▶ [BLOK TEKS]
■ ■ ■ ■ ■ ■ ■

Ia menyebutkan bahwa dirinya hafiizhartinya, penyimpan yang dapat dipercaya, ‘alimartinya memiliki pengetahuan dan mengerti tugas yang di embannya. Syaibah bin Ni’amah mengatakan, maksudnya menjaga apa yang engkau titipkan padaku dan mengetahui tahun-tahun paceklik itu, sebagaimana diriwayatkan oleh Ibnu Hatim, Yusuf meminta pekerjaan tersebut karena ia tahu kemampuan dirinya disamping bahwa pekerjaan itu mengandung maslahat bagi orang banyak. Ia meminta dijadikan bendaharawan gudang, yaitu piramid tempat menyimpan hasil bumi sebagai persediaan untuk menghadapi tahun-tahun paceklik yang sulit seperti diceritakannya, sehingga ia dapat berbuat dengan cara yang lebih hati-hati, lebih baik, dan lebih tepat bagi mereka.[8]
d. Kandungannya:
Pertama, Dari ayat ini dapat kita pahami bahwa boleh bagi seseorang yang menjaga keimanannya bekerja kepada orang fasik atau penguasa kafir dengan syarat pemilik usaha menyerahkan kebebasan sepenuhnya kepadanya dalam urusan pribadinya. Jika sebaliknya pemilik usaha memberi batasan kepada pekerjaanya yang Muslim dalam urusan-urusan yang pribadi yang berkaitan dengan keyakinannya maka tidak dibenarkan.

■ ■ ■ ■ ■ ■ ■

▶ [BARIS DATA]
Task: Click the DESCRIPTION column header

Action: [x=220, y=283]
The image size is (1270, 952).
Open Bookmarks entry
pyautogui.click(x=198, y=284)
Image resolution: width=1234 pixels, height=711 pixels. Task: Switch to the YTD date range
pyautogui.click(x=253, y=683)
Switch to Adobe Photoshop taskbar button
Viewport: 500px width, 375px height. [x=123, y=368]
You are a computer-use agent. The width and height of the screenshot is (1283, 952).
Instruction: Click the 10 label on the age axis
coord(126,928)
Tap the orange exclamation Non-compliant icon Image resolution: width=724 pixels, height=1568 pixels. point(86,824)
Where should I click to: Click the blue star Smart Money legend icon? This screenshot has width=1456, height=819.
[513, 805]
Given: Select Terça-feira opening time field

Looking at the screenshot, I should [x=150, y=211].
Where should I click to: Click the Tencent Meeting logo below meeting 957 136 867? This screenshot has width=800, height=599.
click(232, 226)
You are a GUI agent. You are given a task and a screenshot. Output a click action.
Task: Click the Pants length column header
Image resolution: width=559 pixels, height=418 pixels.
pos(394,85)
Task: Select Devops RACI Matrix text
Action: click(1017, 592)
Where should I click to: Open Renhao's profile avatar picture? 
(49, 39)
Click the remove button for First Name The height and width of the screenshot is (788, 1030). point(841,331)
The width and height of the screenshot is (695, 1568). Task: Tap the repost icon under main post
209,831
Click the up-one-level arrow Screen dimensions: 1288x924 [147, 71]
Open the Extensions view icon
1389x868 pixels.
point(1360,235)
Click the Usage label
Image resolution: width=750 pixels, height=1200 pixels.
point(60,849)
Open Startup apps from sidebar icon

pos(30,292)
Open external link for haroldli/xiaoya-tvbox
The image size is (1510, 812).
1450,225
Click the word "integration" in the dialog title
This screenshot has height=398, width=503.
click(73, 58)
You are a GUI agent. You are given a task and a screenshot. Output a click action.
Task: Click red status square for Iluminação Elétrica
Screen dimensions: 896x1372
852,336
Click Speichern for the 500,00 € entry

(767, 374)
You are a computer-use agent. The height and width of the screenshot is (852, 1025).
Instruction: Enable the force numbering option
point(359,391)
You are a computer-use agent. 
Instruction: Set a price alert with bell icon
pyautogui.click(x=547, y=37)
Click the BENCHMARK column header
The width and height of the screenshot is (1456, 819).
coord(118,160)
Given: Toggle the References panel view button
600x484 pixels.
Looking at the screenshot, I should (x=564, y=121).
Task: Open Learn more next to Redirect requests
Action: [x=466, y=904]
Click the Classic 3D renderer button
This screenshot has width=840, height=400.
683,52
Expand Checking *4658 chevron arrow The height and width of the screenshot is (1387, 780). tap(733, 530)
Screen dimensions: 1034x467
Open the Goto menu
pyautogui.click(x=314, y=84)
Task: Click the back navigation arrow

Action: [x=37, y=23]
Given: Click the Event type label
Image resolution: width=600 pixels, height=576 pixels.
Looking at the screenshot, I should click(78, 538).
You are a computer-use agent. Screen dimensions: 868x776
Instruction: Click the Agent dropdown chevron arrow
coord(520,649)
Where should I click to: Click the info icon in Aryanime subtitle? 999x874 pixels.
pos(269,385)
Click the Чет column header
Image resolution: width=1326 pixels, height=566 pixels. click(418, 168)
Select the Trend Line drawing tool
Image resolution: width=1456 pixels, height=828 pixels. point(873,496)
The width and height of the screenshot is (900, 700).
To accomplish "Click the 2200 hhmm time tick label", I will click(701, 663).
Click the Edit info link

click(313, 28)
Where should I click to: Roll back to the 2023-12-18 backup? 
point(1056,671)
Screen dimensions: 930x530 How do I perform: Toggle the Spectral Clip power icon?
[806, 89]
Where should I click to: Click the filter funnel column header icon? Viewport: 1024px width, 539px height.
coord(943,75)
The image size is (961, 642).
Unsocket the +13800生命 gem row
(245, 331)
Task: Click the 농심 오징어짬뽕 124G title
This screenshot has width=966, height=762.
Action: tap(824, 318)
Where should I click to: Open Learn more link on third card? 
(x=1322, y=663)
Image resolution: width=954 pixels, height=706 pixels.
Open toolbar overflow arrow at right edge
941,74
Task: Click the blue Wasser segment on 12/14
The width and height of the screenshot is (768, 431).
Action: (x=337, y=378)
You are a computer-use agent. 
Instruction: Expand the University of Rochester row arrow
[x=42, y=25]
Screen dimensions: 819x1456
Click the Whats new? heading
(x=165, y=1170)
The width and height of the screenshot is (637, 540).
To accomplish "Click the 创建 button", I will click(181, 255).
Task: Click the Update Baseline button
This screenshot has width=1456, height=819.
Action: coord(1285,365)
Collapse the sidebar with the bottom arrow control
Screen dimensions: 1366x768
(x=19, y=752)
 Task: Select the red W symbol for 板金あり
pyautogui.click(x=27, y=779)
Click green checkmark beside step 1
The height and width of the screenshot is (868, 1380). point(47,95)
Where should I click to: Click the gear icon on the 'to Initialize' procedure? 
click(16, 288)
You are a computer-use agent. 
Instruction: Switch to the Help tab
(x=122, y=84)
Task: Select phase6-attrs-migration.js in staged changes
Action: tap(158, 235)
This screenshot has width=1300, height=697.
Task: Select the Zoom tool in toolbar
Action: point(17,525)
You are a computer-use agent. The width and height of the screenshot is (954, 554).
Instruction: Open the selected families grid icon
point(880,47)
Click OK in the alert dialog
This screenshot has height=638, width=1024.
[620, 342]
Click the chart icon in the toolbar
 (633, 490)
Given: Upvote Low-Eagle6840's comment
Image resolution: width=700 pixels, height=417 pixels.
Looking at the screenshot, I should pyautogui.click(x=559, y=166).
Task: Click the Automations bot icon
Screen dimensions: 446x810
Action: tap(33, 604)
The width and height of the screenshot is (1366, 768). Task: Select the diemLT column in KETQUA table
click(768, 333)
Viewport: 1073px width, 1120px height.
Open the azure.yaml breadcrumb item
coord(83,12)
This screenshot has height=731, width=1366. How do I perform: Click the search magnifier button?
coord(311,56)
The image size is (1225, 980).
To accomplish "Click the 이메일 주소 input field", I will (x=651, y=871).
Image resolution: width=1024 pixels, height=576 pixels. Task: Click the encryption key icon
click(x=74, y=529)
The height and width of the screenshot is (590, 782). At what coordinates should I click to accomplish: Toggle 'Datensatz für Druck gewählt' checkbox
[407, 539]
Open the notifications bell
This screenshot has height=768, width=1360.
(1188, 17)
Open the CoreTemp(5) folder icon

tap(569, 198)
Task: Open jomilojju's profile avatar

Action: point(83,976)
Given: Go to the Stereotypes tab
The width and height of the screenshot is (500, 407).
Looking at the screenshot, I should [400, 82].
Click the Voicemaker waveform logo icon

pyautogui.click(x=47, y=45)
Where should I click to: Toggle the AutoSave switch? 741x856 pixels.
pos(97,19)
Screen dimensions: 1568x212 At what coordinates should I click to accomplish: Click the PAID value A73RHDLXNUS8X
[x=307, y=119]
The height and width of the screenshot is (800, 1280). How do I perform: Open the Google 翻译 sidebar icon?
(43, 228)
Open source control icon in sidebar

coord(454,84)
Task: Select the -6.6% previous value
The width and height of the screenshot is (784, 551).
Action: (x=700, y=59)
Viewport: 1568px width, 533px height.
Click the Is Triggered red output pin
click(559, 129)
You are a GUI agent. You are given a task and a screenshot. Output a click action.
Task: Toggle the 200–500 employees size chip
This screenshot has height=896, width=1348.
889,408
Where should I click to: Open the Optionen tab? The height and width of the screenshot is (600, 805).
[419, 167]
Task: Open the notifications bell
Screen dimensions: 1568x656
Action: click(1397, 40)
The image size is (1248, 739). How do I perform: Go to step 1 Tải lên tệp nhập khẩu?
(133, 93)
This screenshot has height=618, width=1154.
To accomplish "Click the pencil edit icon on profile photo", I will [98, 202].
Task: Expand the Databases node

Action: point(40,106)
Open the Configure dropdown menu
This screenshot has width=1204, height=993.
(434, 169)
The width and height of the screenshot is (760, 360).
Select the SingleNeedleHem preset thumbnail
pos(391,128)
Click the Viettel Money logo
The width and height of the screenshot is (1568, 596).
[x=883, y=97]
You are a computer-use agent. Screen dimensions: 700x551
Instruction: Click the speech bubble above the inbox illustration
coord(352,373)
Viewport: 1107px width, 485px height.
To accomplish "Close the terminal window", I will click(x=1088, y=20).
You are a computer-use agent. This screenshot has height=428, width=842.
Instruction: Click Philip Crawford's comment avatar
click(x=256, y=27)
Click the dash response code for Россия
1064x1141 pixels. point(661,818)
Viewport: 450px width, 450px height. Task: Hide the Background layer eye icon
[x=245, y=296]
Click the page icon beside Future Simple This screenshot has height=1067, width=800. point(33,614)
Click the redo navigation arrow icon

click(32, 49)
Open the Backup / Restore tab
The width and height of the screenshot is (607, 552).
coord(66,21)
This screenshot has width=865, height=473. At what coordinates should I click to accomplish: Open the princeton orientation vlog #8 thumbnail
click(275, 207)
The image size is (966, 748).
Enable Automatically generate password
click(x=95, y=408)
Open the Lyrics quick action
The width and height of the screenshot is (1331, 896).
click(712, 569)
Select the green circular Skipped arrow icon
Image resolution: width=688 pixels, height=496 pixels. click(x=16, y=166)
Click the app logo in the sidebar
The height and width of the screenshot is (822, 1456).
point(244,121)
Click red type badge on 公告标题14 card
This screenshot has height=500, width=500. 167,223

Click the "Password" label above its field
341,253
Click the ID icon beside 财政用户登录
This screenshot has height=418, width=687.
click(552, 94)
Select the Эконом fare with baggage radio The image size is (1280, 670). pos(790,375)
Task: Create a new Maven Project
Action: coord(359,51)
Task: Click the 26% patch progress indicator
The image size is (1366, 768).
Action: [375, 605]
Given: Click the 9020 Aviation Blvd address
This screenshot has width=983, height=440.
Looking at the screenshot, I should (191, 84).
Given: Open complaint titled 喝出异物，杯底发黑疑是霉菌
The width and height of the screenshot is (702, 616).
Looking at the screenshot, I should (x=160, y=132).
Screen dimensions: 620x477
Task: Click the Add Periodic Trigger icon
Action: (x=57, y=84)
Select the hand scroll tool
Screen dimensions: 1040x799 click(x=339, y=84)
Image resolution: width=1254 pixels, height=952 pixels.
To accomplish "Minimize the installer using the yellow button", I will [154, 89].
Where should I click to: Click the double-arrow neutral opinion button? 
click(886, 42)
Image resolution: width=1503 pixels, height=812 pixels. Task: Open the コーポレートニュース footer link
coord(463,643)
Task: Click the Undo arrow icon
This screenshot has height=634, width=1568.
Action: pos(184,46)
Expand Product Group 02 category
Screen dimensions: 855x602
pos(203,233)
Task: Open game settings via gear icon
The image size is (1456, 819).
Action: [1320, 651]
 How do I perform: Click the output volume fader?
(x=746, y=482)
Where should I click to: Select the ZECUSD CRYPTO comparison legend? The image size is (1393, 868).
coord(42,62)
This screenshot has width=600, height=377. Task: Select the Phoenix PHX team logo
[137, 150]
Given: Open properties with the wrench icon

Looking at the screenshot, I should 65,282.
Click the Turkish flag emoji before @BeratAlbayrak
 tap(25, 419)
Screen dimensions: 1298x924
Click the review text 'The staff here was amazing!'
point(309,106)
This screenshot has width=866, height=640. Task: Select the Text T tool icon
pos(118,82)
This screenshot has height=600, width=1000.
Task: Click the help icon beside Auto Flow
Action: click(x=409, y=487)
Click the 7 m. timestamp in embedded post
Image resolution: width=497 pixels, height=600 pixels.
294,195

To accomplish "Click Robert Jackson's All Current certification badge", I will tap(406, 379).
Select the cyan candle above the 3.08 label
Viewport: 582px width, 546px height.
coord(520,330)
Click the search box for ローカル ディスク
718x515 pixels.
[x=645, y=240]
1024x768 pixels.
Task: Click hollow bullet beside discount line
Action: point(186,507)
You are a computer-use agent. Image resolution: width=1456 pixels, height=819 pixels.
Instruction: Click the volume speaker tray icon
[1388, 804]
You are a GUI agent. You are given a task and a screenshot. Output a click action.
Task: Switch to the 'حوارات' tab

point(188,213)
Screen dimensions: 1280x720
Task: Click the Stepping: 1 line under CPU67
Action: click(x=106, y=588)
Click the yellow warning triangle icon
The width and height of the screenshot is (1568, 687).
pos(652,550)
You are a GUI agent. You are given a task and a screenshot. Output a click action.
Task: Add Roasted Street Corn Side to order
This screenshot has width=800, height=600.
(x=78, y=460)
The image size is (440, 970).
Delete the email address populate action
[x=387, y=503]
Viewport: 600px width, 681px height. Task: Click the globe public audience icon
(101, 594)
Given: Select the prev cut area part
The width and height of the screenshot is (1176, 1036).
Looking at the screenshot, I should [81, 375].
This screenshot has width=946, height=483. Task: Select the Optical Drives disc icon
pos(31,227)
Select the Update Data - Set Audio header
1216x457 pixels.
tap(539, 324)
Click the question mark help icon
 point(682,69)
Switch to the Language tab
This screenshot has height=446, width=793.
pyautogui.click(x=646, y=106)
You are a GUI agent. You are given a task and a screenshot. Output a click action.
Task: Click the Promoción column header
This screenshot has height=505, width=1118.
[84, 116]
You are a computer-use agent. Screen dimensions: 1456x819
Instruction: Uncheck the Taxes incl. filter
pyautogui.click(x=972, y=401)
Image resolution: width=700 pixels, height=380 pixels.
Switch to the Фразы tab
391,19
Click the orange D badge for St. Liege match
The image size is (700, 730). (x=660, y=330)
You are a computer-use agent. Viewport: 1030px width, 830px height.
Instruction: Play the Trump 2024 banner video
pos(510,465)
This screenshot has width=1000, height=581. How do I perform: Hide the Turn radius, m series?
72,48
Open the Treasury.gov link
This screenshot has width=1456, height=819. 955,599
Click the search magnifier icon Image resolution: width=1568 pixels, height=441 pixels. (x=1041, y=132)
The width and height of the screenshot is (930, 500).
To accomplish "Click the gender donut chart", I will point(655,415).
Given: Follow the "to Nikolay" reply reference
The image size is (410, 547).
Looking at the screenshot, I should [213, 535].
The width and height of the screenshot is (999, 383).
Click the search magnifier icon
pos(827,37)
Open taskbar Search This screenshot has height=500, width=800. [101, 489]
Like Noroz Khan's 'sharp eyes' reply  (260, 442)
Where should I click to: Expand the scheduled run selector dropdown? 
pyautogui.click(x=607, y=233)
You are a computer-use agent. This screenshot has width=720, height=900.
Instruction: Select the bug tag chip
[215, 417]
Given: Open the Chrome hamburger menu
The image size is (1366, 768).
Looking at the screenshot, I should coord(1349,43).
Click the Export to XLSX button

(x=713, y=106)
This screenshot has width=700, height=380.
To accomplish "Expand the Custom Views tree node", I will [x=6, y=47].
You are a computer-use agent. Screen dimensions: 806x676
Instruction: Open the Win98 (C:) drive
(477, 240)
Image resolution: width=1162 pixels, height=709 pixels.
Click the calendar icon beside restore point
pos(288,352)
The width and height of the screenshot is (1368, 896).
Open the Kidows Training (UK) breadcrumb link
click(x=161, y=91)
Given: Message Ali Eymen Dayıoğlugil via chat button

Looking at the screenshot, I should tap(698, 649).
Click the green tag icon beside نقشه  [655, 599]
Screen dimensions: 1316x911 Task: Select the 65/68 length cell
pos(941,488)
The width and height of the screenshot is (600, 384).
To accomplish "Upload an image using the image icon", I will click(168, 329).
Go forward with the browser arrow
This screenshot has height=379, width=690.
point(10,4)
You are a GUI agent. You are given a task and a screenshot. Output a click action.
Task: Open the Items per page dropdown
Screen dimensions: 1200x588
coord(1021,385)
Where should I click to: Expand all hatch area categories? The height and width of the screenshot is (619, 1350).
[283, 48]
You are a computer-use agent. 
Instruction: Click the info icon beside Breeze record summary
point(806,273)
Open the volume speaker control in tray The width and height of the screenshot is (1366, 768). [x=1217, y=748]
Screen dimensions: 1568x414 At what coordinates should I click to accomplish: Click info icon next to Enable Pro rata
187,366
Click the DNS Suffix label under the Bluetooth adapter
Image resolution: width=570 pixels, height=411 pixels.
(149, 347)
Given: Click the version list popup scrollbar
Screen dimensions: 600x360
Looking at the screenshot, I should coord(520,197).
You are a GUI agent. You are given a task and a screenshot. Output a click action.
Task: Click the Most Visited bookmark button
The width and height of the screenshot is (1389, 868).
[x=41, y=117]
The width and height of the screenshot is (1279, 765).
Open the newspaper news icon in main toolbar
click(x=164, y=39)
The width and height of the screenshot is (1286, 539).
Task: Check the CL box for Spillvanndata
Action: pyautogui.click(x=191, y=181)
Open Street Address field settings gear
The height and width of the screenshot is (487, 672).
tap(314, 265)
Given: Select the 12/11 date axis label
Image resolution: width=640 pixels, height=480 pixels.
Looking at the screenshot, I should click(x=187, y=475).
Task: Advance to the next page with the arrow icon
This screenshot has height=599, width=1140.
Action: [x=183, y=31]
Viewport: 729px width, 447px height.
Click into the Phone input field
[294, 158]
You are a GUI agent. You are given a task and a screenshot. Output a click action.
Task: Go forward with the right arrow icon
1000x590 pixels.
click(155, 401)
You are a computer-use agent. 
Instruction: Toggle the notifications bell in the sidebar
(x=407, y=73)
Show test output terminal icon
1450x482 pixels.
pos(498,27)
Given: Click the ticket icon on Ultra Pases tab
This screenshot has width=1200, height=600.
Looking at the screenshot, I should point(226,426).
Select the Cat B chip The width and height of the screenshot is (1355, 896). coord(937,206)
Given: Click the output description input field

■ ■ ■ ■ ■ ■ ■

▶ [TINDAKAN YANG DIPERLUKAN]
1. Tampilkan lagi baris-baris catatan di atas persis seperti aslinya, mulai dari awal catatan sampai baris yang berisi "Looking at the screenshot, I should [x=150, y=211].", termasuk baris itu.
2. Teruskan uraian tentang Yusuf yang meminta jabatan bendaharawan gudang, mulai dari kalimat terakhir yang tampil.

▶ [JAWABAN PER TUGAS]
1.
Task: Click the DESCRIPTION column header

Action: [x=220, y=283]
The image size is (1270, 952).
Open Bookmarks entry
pyautogui.click(x=198, y=284)
Image resolution: width=1234 pixels, height=711 pixels. Task: Switch to the YTD date range
pyautogui.click(x=253, y=683)
Switch to Adobe Photoshop taskbar button
Viewport: 500px width, 375px height. [x=123, y=368]
You are a computer-use agent. The width and height of the screenshot is (1283, 952).
Instruction: Click the 10 label on the age axis
coord(126,928)
Tap the orange exclamation Non-compliant icon Image resolution: width=724 pixels, height=1568 pixels. point(86,824)
Where should I click to: Click the blue star Smart Money legend icon? This screenshot has width=1456, height=819.
[513, 805]
Given: Select Terça-feira opening time field

Looking at the screenshot, I should [x=150, y=211].

2.
Kedua, Ayat ini merupakan dalil bolehnya seseorang yang mempunyai kemampuan dalam sebuah bidang urusan untuk meminta jabatan pekerjaan dalam urusan tersebut, dengan ketentuan: Kita mengetahui tidak ada seorangpun yang mampu memangku jabatan tersebut, baik dari segi keahlian maupun sifat adil dan amanah untuk menunaikan hak-hak para fakir miskin. Namun jika sebaliknya, maka kita lebih baik tidak meminta jabatan tersebut berdasarkan sabda Rasulullah SAW kepada Abdurrahman, “Janganlah kamu meminta sebuah jabatan.” Sebab lainnya, pengetahuan jabatan tersebut bukanlah mudah bahkan banyak mengandung kesulitan dan musibah. Juga permintaannya atas jabatan menunjukkan akan ambisinya dan demi kepentingan dirinya sendiri. Jika memang demikian, dapat dipastikan nafsu akan menguasainya dan dia akan binasa.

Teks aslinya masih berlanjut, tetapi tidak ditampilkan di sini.